Des méthodes de travail discutées

Au-delà de cette histoire, ce sont surtout les méthodes de l’équipe de la majorité que les élus de l’opposition veulent mettre en exergue. «Nous estimons qu’il y a un problème de fond et de forme dans cette affaire. Ce n’est pas parce qu'on est élus que l’on peut tout se permettre. C’est mauvais pour la démocratie et mauvais pour l’image de la commune. De plus, nous estimons que le maire n’est pas dans son rôle de rassembleur. Il y a une radicalisation dans la commune, les pour et les contre. Il se pose en permanence en victime. Il dit que nous sommes dans des démarches politiciennes, ce qui est faux. Il est le maire pendant six ans et cela ne nous empêche pas de vouloir travailler avec lui. Or, les commissions sont certes ouvertes comme il le répète à l’envi mais elles ne se réunissent que très rarement voire pas du tout. Le pouvoir ne nous intéresse pas, nous voulons travailler pour les Martinais. Il manque une vraie équipe à cette municipalité. A chaque commission générale, l’opposition est majoritaire. Ce n’est pas normal, les élus de la majorité ont été élus pour faire des choses.»

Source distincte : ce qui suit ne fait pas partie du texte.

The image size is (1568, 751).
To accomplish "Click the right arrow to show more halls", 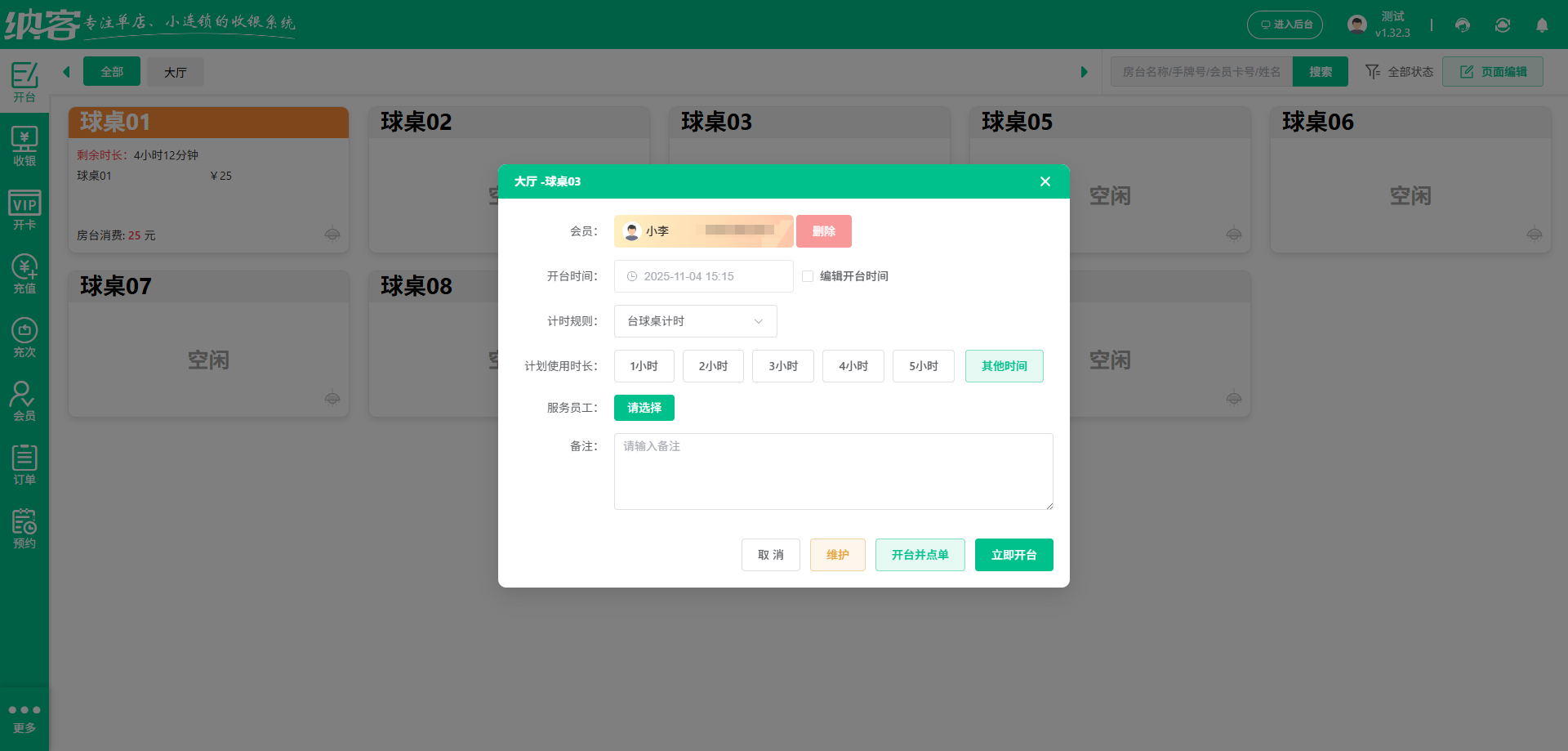I will coord(1085,71).
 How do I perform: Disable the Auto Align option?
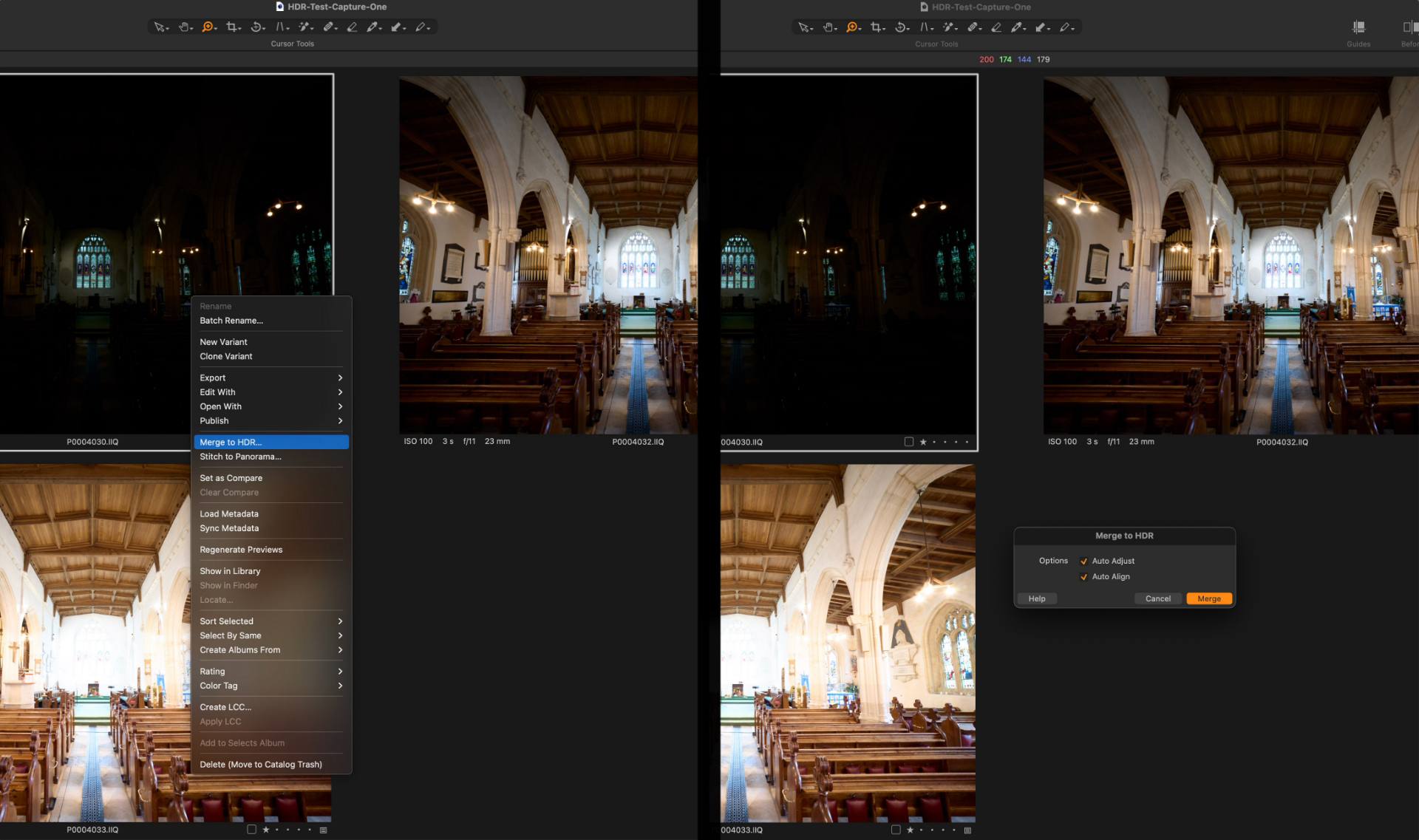click(x=1084, y=577)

Au chapitre des griefs, les élus de l’opposition estiment également que les promesses électorales, certes juste un an après les élections, sont loin d’avoir toutes été tenues. «La réflexion sur le musée, dont le maire avait souhaité que le fonctionnement revienne à la communauté de communes de l'île de Ré, n’a toujours pas été engagée. Le maire a d'ailleurs admis que, malgré sa promesse lors de la campagne, le musée resterait communal. Les réunions publiques promises n’ont pas encore été organisées. De plus, quid de la politique jeunesse et des aides promises pour permettre aux jeunes de passer le permis de conduire ? Aujourd’hui il ne se passe rien à Saint-Martin. Le maire et son équipe parlent certes de la maison de retraite, de la future crèche, de la gendarmerie… mais si ces projets sont, en effet, situés sur la commune, le maire n’en est pas à l’origine puisqu’ils sont portés par la communauté de communes.»